For regulated or sensitive environments, this evidence can be generated inside the customer boundary. Edge Runners execute as signed capsules within a secure enclave and emit audit-ready evidence without code or data leaving the perimeter, the difference between "we think we fixed it" and a record you can hand an auditor.
### Remediate: governed fixing, not autonomous merging
This is the hardest and most consequential stage, and the place where unsupervised autonomy is genuinely reckless. A Remediation Fleet proposed a fix that pinned the rounding order so promotions applied to the pre-rounded value. It did not merge it. The principle holds without exception: agents propose, humans authorize. The proposed fix arrived as a reviewable change with the failing repro attached and the graph-derived blast radius shown, so the human approving it had the context the original reviewer never had.
Governance is the engineering here, not a checkbox bolted on after. Policy decides which classes of change an agent may even propose, approval routes the fix to the right owner, and audit records who authorized what and on what evidence. That is what keeps "autonomous fixing" from becoming "autonomous breaking at scale."
### Verify: prove it closed, prove nothing else opened
The last stage re-ran the deterministic repro against the patched build to confirm the defect was gone, then re-ran the graph-flagged paths to confirm the fix introduced no regression in the tax calculator or the other promotions branch. Verification is not optional polish; it is the step that distinguishes a fix from a guess. A remediation that closes one defect and silently opens another is a net loss, and only an explicit verify step against the same evidence catches it.
What the loop caught that review missed
Across the two weeks, the defects that slipped past human PR review clustered into a recognizable pattern, none of them the kind a reviewer is built to catch:
- Invariant violations across services the PR description never mentioned (the rounding-promotion leak).
- Untested-path breakage that stayed green because the suite only asserted known behaviors.
- Plausible-but-wrong logic that read correctly line by line and was wrong only in interaction.
- Silent revenue and correctness drift, no exception, no alert, no log line, just slightly wrong output at scale.

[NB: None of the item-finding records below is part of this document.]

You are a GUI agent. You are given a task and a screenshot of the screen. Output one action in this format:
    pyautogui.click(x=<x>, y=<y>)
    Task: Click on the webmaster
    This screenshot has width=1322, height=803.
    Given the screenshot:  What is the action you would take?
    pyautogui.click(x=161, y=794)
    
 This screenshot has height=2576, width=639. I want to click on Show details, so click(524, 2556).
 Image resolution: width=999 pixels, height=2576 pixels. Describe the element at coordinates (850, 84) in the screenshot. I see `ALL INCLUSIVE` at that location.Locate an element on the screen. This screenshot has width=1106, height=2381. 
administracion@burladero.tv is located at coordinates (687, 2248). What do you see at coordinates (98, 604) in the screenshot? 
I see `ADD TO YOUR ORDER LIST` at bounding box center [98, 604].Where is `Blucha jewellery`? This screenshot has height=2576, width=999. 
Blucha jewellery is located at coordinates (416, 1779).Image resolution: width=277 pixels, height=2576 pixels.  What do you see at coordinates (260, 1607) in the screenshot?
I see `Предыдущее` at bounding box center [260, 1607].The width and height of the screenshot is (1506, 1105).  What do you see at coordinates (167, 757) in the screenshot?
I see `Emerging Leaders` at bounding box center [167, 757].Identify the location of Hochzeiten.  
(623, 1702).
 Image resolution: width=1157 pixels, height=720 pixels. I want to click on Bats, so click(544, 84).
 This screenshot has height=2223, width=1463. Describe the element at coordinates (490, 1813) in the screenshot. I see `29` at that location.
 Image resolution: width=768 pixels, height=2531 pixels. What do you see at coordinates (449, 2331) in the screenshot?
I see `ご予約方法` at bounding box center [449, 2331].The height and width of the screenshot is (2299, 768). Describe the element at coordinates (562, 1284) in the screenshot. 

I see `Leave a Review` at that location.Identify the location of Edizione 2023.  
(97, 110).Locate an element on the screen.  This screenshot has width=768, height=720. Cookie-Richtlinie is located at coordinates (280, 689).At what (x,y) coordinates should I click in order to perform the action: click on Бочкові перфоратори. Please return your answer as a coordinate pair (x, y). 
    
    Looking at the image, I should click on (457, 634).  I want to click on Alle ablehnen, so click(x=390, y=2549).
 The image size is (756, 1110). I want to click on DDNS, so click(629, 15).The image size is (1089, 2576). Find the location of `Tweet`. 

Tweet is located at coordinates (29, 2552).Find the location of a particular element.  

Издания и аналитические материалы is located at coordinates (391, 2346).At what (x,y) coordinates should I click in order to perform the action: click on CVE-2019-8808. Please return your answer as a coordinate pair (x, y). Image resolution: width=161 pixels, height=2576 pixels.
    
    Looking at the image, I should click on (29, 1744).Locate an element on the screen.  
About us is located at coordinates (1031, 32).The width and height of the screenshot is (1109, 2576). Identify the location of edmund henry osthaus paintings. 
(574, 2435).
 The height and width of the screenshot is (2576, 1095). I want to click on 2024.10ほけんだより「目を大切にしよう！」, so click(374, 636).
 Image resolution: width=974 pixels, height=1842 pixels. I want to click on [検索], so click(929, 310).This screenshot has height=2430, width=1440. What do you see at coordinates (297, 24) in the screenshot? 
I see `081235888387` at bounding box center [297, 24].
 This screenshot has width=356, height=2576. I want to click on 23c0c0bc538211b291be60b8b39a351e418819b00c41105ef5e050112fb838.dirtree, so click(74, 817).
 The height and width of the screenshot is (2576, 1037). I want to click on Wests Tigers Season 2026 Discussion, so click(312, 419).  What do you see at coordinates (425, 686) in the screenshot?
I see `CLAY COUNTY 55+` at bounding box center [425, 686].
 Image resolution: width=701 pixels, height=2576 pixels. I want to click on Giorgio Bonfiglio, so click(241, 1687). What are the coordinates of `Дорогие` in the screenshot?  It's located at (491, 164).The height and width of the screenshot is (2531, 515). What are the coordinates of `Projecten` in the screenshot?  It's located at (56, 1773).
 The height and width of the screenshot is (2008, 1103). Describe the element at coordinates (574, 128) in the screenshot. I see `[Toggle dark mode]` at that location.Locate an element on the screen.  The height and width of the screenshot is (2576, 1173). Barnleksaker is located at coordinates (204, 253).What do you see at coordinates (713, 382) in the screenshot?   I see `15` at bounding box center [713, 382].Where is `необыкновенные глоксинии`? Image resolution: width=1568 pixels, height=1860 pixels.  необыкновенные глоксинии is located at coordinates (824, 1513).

The common thread: every one was invisible from inside the diff and visible only from the system. Reachability-aware prioritization is the same principle applied to security, focus on what is actually exploitable in context and you can mean 70-90% less exploitable exposure, instead of drowning in findings that no path reaches.
What to do Monday morning
You do not need to rebuild your pipeline to start. Pick one high-traffic surface, checkout is the obvious one for retail, and for the next two weeks, run every AI-authored merge back through the loop as a parallel control, not a blocking gate. Require a change-aware blast radius before approval, a deterministic repro before any fix, and a verify step before close. Keep humans on the authorize button the entire time. The goal is not to slow the agents down. It is to make their output provable.